Dengan rencana penggantian SAP R/3 dengan generasi di atasnya yaitu
mySAP menjadikan implementasi IS di Pertamina bukan sekedar pada level support
operational akan tetapi meningkat pada level decision making system. Sejauh ini
rencana penerapan mySAP diharapkan mampu memberikan data analitis untuk
mendukung proses pengambilan keputusan bagi jajaran manajemen Pertamina..
5. Tantangan yang dihadapi oleh IS Department
Kurang optimalnya pemanfaatan SAP R/3 pada tahun 2003-2006 tentunya
menjadi beban tersendiri bagi tim. Tantangan terberat tentunya adalah dapat
mengoptimalkan pemanfaatan sistem ES selanjutnya di Pertamina.
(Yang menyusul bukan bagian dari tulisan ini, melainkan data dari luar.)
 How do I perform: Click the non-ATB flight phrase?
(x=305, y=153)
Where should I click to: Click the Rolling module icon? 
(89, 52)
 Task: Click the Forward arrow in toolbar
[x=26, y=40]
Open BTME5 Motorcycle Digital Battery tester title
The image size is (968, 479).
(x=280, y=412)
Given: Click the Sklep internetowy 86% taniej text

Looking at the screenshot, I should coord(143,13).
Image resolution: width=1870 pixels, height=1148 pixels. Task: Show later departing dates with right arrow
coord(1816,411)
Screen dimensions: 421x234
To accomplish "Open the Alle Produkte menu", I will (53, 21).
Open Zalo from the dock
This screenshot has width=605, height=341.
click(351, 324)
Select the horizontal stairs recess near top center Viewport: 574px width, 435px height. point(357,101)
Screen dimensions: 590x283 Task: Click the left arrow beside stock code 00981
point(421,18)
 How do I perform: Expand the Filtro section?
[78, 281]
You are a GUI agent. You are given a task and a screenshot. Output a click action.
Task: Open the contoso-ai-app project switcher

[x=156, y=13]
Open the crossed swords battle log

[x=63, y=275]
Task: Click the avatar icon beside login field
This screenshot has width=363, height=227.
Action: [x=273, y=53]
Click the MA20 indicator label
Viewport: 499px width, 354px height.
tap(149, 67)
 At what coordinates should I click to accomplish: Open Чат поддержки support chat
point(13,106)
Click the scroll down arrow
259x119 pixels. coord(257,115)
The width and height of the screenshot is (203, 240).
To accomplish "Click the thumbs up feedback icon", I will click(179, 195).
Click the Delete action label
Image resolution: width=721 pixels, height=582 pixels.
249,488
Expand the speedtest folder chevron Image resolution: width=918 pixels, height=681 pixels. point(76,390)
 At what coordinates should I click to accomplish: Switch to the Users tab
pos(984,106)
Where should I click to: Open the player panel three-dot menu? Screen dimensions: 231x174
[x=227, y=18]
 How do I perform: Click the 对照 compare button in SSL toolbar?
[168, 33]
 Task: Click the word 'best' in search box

Terlebih kali ini
level adopsi pemanfaatan ES di Pertamina akan naik setingkat lagi yaitu pada level
decision making system.
Tantangan lain adalah semakin berkembangnya tuntutan bisnis dan teknologi
informasi. Berkembangnya kedua hal ini membuat tim harus mampu membawa
Pertamina memenuhi tuntutan bisnisnya yang mungkin juga menuntut adanya
perubahan penggunaan ES. Setidaknya tantangan IS department adalah dapat
mengoptimalkan sistem guna memenuhi tuntutan bisnis yang kian berkembang
dengan cepat. Terlebih Pertamina merupakan perusahaan yang memiliki komoditi
usaha strategis berupa minyak bumi. Seperti diketahui bahwa usaha minyak bumi
memiliki regulasi yang ketat dari pemerintah Indonesia di samping fluktuatifnya
harga di pasar internasional. Kedua hal ini tentunya sangat memperngaruhi keputusan
bisnis dari Pertamina.

Kesimpulan
Keberahasilan penerapan ERP pada Pertamina adalah didasarkan oleh adanya
keselarasan antara IT, proses dan people. Pertamina telah merasakan betapa penerapan ERP
tidak dapat diterapkan secara optimal karena belum adanya keselarasan antar ketiga
komponen IS tersebut.

Penerapan ERP pada Pertamina dinyatakan belum dapat digunakan secara optimal hal
terseut dikarenakan SDM yang belum siap dari pertamina. Dimana seperti yang telah dibahas
sebelumnya ERP bisa digunakan secara optimal bila adanya keselarasan antara ketiga
komponen antara IT, Proses<dan People.